» **WHAT IS EXPECTED**:
Edit the rows below so that each "Locate each element" becomes "Find every item", and reproduce them with everything else unchanged.

» **DATA RECORDS**:
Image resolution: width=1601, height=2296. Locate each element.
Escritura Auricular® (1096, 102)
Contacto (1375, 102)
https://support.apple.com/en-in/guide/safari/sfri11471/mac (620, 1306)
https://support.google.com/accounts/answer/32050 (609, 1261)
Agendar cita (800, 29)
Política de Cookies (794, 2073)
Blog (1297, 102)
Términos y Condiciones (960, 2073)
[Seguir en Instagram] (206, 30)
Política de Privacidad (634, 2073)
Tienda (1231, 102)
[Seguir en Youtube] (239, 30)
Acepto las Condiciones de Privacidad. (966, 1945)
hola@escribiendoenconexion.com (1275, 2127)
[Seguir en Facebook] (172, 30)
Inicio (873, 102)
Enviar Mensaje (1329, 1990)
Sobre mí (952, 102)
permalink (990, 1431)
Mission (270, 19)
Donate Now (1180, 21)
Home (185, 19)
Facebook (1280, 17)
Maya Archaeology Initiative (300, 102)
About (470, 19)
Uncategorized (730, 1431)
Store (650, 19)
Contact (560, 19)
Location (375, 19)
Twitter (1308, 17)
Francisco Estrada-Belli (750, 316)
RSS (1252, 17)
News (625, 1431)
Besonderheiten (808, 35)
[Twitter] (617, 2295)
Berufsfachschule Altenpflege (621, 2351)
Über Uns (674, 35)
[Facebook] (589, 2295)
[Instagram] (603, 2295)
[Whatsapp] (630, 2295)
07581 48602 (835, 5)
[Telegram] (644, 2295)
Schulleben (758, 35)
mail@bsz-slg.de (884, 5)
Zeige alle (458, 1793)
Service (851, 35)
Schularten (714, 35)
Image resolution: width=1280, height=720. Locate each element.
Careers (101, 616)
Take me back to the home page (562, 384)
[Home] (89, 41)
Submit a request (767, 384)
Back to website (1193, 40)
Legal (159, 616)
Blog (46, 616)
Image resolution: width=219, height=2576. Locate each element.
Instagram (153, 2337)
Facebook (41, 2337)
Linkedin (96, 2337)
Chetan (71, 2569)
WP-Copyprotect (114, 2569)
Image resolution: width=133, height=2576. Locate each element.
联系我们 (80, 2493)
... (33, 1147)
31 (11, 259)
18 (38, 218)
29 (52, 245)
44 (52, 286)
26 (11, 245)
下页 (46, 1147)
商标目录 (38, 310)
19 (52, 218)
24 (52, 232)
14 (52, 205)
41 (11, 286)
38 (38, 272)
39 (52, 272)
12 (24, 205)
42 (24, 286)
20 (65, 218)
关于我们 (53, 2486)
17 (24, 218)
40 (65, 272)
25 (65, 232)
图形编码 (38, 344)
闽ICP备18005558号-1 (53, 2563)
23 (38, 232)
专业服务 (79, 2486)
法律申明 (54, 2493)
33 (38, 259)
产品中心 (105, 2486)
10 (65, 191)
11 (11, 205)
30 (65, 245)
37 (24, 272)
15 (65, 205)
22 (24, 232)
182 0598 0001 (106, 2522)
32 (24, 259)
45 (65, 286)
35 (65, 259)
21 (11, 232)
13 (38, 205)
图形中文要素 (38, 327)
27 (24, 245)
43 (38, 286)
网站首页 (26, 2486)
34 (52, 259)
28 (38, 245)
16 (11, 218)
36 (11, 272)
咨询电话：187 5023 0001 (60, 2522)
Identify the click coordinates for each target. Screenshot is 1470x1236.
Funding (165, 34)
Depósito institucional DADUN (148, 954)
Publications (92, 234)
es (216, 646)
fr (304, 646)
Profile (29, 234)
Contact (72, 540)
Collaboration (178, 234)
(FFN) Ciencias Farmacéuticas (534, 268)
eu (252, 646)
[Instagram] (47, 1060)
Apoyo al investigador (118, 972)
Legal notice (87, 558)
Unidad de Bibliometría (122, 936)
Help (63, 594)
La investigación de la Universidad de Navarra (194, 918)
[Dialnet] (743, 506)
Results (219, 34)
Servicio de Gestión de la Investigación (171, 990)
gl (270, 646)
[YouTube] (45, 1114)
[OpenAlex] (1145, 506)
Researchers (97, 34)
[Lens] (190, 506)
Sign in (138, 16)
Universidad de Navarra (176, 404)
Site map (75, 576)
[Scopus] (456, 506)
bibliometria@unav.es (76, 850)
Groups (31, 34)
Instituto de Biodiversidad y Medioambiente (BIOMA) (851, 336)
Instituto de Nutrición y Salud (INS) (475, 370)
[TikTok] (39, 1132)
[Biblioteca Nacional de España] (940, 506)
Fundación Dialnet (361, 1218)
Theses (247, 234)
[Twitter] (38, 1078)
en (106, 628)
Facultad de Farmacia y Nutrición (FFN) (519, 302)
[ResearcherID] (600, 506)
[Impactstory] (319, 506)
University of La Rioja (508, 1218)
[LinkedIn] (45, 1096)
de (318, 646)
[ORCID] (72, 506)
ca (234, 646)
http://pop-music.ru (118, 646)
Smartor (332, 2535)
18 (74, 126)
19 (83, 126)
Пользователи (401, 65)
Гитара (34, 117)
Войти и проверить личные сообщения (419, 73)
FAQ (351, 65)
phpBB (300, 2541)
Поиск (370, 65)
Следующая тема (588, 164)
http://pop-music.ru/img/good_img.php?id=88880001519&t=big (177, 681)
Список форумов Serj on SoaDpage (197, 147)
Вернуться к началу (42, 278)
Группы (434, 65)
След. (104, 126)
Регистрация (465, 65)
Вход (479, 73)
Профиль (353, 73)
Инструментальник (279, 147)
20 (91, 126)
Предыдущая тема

» **ANSWER TO THE PROBLEM**:
Image resolution: width=1601, height=2296. Find every item.
Escritura Auricular® (1096, 102)
Contacto (1375, 102)
https://support.apple.com/en-in/guide/safari/sfri11471/mac (620, 1306)
https://support.google.com/accounts/answer/32050 (609, 1261)
Agendar cita (800, 29)
Política de Cookies (794, 2073)
Blog (1297, 102)
Términos y Condiciones (960, 2073)
[Seguir en Instagram] (206, 30)
Política de Privacidad (634, 2073)
Tienda (1231, 102)
[Seguir en Youtube] (239, 30)
Acepto las Condiciones de Privacidad. (966, 1945)
hola@escribiendoenconexion.com (1275, 2127)
[Seguir en Facebook] (172, 30)
Inicio (873, 102)
Enviar Mensaje (1329, 1990)
Sobre mí (952, 102)
permalink (990, 1431)
Mission (270, 19)
Donate Now (1180, 21)
Home (185, 19)
Facebook (1280, 17)
Maya Archaeology Initiative (300, 102)
About (470, 19)
Uncategorized (730, 1431)
Store (650, 19)
Contact (560, 19)
Location (375, 19)
Twitter (1308, 17)
Francisco Estrada-Belli (750, 316)
RSS (1252, 17)
News (625, 1431)
Besonderheiten (808, 35)
[Twitter] (617, 2295)
Berufsfachschule Altenpflege (621, 2351)
Über Uns (674, 35)
[Facebook] (589, 2295)
[Instagram] (603, 2295)
[Whatsapp] (630, 2295)
07581 48602 (835, 5)
[Telegram] (644, 2295)
Schulleben (758, 35)
mail@bsz-slg.de (884, 5)
Zeige alle (458, 1793)
Service (851, 35)
Schularten (714, 35)
Image resolution: width=1280, height=720. Find every item.
Careers (101, 616)
Take me back to the home page (562, 384)
[Home] (89, 41)
Submit a request (767, 384)
Back to website (1193, 40)
Legal (159, 616)
Blog (46, 616)
Image resolution: width=219, height=2576. Find every item.
Instagram (153, 2337)
Facebook (41, 2337)
Linkedin (96, 2337)
Chetan (71, 2569)
WP-Copyprotect (114, 2569)
Image resolution: width=133, height=2576. Find every item.
联系我们 (80, 2493)
... (33, 1147)
31 (11, 259)
18 (38, 218)
29 (52, 245)
44 (52, 286)
26 (11, 245)
下页 (46, 1147)
商标目录 (38, 310)
19 (52, 218)
24 (52, 232)
14 (52, 205)
41 (11, 286)
38 (38, 272)
39 (52, 272)
12 (24, 205)
42 (24, 286)
20 (65, 218)
关于我们 (53, 2486)
17 (24, 218)
40 (65, 272)
25 (65, 232)
图形编码 (38, 344)
闽ICP备18005558号-1 (53, 2563)
23 (38, 232)
专业服务 (79, 2486)
法律申明 (54, 2493)
33 (38, 259)
产品中心 (105, 2486)
10 (65, 191)
11 (11, 205)
30 (65, 245)
37 (24, 272)
15 (65, 205)
22 (24, 232)
182 0598 0001 (106, 2522)
32 (24, 259)
45 (65, 286)
35 (65, 259)
21 (11, 232)
13 (38, 205)
图形中文要素 (38, 327)
27 (24, 245)
43 (38, 286)
网站首页 (26, 2486)
34 (52, 259)
28 (38, 245)
16 (11, 218)
36 (11, 272)
咨询电话：187 5023 0001 (60, 2522)
Identify the click coordinates for each target. Screenshot is 1470x1236.
Funding (165, 34)
Depósito institucional DADUN (148, 954)
Publications (92, 234)
es (216, 646)
fr (304, 646)
Profile (29, 234)
Contact (72, 540)
Collaboration (178, 234)
(FFN) Ciencias Farmacéuticas (534, 268)
eu (252, 646)
[Instagram] (47, 1060)
Apoyo al investigador (118, 972)
Legal notice (87, 558)
Unidad de Bibliometría (122, 936)
Help (63, 594)
La investigación de la Universidad de Navarra (194, 918)
[Dialnet] (743, 506)
Results (219, 34)
Servicio de Gestión de la Investigación (171, 990)
gl (270, 646)
[YouTube] (45, 1114)
[OpenAlex] (1145, 506)
Researchers (97, 34)
[Lens] (190, 506)
Sign in (138, 16)
Universidad de Navarra (176, 404)
Site map (75, 576)
[Scopus] (456, 506)
bibliometria@unav.es (76, 850)
Groups (31, 34)
Instituto de Biodiversidad y Medioambiente (BIOMA) (851, 336)
Instituto de Nutrición y Salud (INS) (475, 370)
[TikTok] (39, 1132)
[Biblioteca Nacional de España] (940, 506)
Fundación Dialnet (361, 1218)
Theses (247, 234)
[Twitter] (38, 1078)
en (106, 628)
Facultad de Farmacia y Nutrición (FFN) (519, 302)
[ResearcherID] (600, 506)
[Impactstory] (319, 506)
University of La Rioja (508, 1218)
[LinkedIn] (45, 1096)
de (318, 646)
[ORCID] (72, 506)
ca (234, 646)
http://pop-music.ru (118, 646)
Smartor (332, 2535)
18 (74, 126)
19 (83, 126)
Пользователи (401, 65)
Гитара (34, 117)
Войти и проверить личные сообщения (419, 73)
FAQ (351, 65)
phpBB (300, 2541)
Поиск (370, 65)
Следующая тема (588, 164)
http://pop-music.ru/img/good_img.php?id=88880001519&t=big (177, 681)
Список форумов Serj on SoaDpage (197, 147)
Вернуться к началу (42, 278)
Группы (434, 65)
След. (104, 126)
Регистрация (465, 65)
Вход (479, 73)
Профиль (353, 73)
Инструментальник (279, 147)
20 (91, 126)
Предыдущая тема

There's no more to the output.